Taking a break from Calvinism for a moment, I have to plug a great book. James Edwards was a mentor to my nephew Troy, who became a Presbyterian pastor, (and leans in the Calvinist direction - but we're still very much on speaking terms!) I had not read anything by Edwards prior to reading Is Jesus the Only Savior? I have to admit I didn't know what to make of the title at first, but after reading it, I suspect it is a book that ought to be looked at by a lot of young college age men who need mentoring, and maybe ought to be a study for high school seniors heading to college.

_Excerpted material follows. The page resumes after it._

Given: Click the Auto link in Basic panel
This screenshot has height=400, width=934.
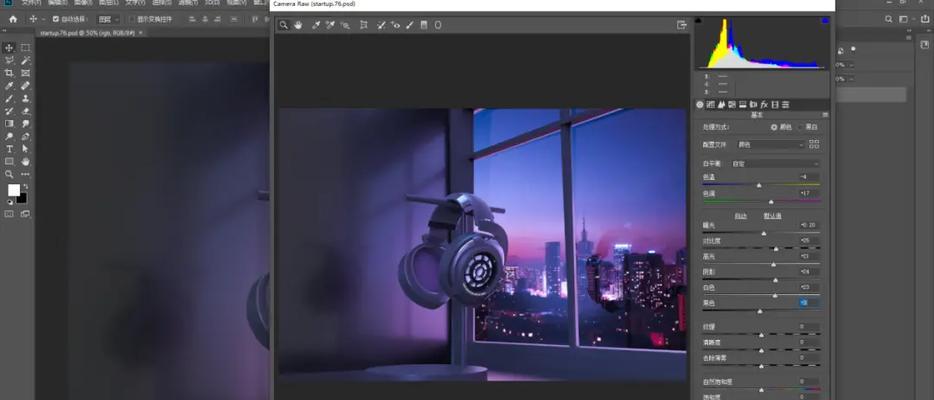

His book is calm, scholarly, but readable. He takes on the various phases of the "quest for the historical Jesus" by exposing the naturalistic assumptions underneath them. He takes the question further showing that there is a great deal of reason to trust the historical reliability of the New Testament with easy to read, cogent arguments and a judicious choice of compelling evidence. There was new material here that I had never encountered. Josh McDowell and others have produced a volume of information in this regard, but I found items in Edwards book very exciting. Having established the reasonableness of trusting the New Testament, he tackles the central issue - "did Jesus believe himself to be God?"
But what sets the book apart is how he links the rebuttal of "modern" skepticism of the historicity of Christianity with the "after-modern" skepticism about whether Christianity has the right to make exclusive truth claims. This is the epistemological question of the age my sons will have to deal with and I hope I can get them to take a good look at a book like this one.
The one caveat for more conservative evangelicals is that Edwards admits that it is difficult for him to reconcile every detail of the gospels into a perfect harmony, so he does not identify himself as being in the strict inerrantist/fundamentalist camp. Then again, C.S. Lewis was not exactly a fundamentalist and most evangelicals are quite comfortable learning from him.
This is an important, credible and readable book. I hope it gains a wide audience.